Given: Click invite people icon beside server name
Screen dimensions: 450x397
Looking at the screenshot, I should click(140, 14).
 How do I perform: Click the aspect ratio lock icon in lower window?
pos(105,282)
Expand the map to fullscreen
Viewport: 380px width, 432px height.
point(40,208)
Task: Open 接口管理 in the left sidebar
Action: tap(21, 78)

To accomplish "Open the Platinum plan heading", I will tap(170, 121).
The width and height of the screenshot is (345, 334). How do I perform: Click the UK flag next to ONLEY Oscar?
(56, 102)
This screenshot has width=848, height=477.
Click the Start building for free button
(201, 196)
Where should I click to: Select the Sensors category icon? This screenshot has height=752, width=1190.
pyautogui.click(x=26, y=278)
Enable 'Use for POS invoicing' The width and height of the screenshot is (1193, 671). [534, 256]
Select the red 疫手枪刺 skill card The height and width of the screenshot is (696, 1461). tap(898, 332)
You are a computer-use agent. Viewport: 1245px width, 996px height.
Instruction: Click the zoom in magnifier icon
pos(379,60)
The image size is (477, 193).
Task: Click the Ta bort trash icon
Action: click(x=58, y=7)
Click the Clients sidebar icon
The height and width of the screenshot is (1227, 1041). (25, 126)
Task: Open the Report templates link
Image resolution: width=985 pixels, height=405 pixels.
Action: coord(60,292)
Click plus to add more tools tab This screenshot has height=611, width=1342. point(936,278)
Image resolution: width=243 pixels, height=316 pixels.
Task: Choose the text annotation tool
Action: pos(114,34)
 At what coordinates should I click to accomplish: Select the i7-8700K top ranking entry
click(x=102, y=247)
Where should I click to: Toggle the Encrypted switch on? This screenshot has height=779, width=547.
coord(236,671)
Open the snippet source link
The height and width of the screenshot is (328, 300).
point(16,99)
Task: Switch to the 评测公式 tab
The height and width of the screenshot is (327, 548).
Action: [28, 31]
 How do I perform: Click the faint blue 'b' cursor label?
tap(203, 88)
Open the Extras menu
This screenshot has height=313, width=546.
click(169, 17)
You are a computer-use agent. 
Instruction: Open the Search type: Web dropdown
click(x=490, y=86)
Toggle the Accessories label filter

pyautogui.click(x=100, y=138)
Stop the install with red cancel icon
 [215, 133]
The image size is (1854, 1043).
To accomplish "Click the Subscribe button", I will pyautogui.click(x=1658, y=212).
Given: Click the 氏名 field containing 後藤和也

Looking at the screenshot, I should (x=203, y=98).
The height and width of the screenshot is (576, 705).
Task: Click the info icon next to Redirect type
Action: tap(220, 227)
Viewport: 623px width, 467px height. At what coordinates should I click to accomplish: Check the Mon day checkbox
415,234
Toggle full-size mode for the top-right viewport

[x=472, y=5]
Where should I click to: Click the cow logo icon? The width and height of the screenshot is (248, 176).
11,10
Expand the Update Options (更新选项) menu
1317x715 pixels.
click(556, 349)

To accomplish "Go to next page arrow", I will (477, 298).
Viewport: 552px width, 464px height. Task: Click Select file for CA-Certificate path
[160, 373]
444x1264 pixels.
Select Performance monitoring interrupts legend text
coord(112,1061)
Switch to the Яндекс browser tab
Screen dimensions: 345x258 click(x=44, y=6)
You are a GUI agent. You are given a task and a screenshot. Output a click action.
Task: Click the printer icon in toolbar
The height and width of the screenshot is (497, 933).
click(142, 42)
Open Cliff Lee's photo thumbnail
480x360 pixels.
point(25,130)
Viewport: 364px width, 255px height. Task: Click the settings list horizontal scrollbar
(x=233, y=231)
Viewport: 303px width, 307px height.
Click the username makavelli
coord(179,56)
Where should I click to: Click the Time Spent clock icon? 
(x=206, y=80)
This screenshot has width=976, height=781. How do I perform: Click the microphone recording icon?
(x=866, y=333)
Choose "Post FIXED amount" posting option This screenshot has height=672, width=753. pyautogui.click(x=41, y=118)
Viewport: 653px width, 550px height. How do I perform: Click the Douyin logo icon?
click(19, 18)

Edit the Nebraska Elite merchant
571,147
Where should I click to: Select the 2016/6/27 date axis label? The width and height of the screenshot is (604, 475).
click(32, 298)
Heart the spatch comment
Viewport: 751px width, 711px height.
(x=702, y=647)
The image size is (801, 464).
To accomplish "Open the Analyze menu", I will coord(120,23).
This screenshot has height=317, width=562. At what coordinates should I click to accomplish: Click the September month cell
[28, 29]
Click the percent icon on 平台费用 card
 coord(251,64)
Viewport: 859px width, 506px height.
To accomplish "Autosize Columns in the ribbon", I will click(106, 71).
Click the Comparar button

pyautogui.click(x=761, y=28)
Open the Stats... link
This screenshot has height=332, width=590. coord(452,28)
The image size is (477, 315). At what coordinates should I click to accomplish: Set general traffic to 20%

——————

Search the data above for "agent" and copy every line where it turns up.

> **Response to the exercise**:
You are a computer-use agent. Viewport: 1245px width, 996px height.
You are a computer-use agent. 
You are a GUI agent. You are given a task and a screenshot. Output a click action.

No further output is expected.